Most of the crowd went back to their own conversations, but Gregor was close to the door, and he turned to them. “Miles! Ekaterin! Thank heavens, I thought you’d miss it.”

“Not in life, Sire. Good evening, My Lady,” Miles greeted Laisa, who came up to Gregor’s side. Ekaterin went to her, and the two women exchanged an embrace.

The Empress looked as frazzled as her husband. “We’re just waiting for my parents to come through from the shuttleport.”

Gregor nodded. “Not much longer, or he’ll hurt himself. Or so the med tech says.”

“He’s in a hurry to be born,” drawled a familiar voice over Miles’ shoulder.

Miles turned, directly into his usual view of the centre of Ivan Vorpatril’s chest. His nose was roughly on a level with Ivan’s name badge. He stepped back so as to gaze into his cousin’s face. Mark stood behind Ivan’s shoulder. “Hello Ivan. I see they’ve decided to let you in after all. Hello Mark.”

“Did the crowds give you any trouble on your way in?” Mark asked.

“No. They’re mostly just standing around watching the show.”

“There are more and more of them out there every minute.”

“The Guard is on top of them.”

Gregor had swung away to talk to Henri Vorvolk, abandoning his guests with less than his usual tact, although Miles figured he could be forgiven for being tactless this night. Laisa stayed with them.

“How do they all know?” she asked. “We only knew ourselves at lunchtime. How did the word get out so fast?”

“This is Barrayar, my lady,” Ekaterin said. “The walls have ears.”

“We don’t have news media here,” Miles soothed. “We have gossip taken to the level of a galactic sport.
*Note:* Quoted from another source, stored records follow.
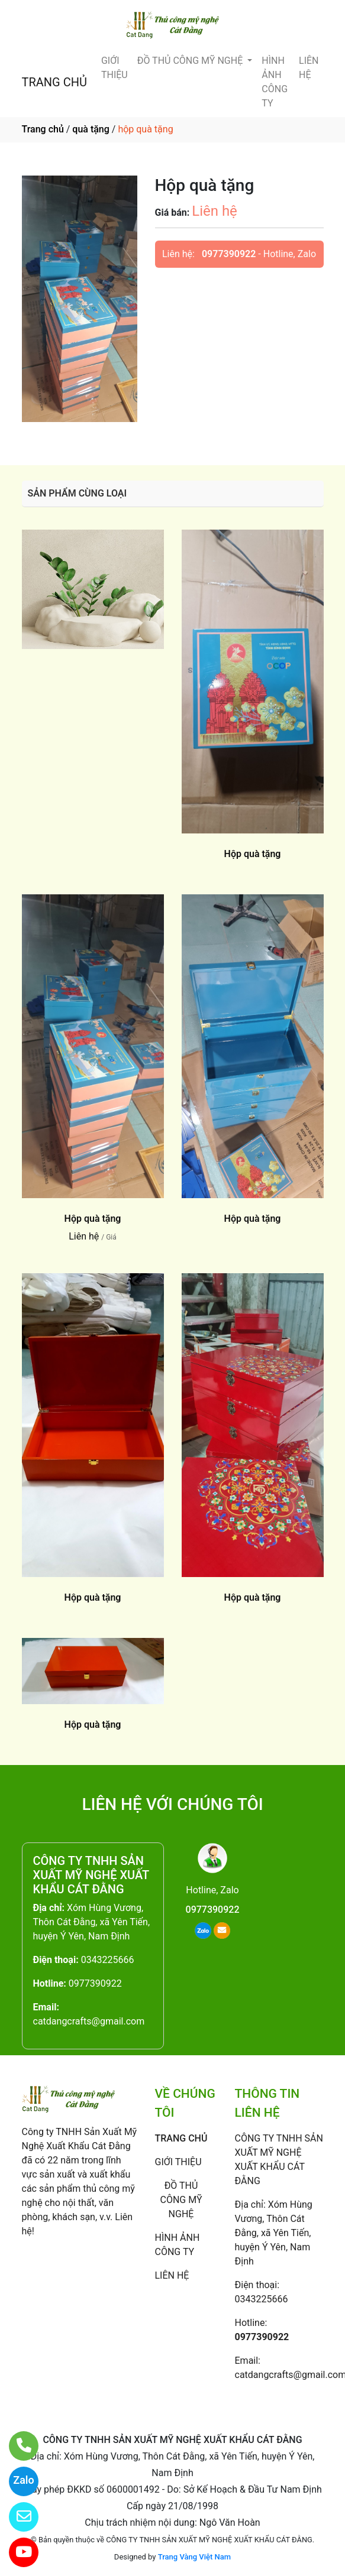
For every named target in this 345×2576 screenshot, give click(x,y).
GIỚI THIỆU (114, 67)
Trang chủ (43, 129)
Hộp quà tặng (252, 853)
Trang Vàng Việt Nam (194, 2556)
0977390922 (229, 253)
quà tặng (90, 129)
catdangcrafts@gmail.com (89, 2021)
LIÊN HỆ (308, 67)
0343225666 (107, 1959)
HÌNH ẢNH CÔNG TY (275, 82)
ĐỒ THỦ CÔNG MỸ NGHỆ (191, 60)
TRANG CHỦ (54, 82)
Don’t worry, everything is going to be fine.”

“That’s what General Allegre says, but I can’t help but worry.”

General Allegre was not here, but Simon Illyan was, and Lady Alys. Ekaterin slipped her arm from Miles’ and went off to talk to them. Miles spotted his parents across the room, chatting to Kou and Drou. He returned his mother’s wave.

“I heard all the pubs and bars in the city have set up shop in the street,” Ivan remarked. “They’re all staying open all night. And all the embassies have panicked and pulled down the shutters.”

“There are dozens of media teams out there right now,” Miles said. “They’re videoing anyone who so much as looks in their direction.”

Ivan nodded. “Yup. There’s a screen in the next room, if you want to see. Allegre is in there. He looks ready to commit hara kiri out of sheer paranoia.”

“I think I’ll pass,” Miles said.

His mother had come across the room to them. “Hello, kiddo,” she said. Her eyes were gleaming with enjoyment. “This is just like old times.”

“Have you seen this sort of thing before?” Laisa asked.

“Oh, yes. Barrayarans seem to need to let their hair down now and again. Every decade or so they all go mad, running around, setting a few cars on fire, maybe throwing some stones, just to let off steam. They’ll stop when the collective hangover starts to kick in.” She spoke about her adopted planet with the amused tone of a pet owner discussing an incorrigible breed of carpet-chewer. “And then they’ll all get collective amnesia about it and pretend it never happened. Don’t worry about it too much.”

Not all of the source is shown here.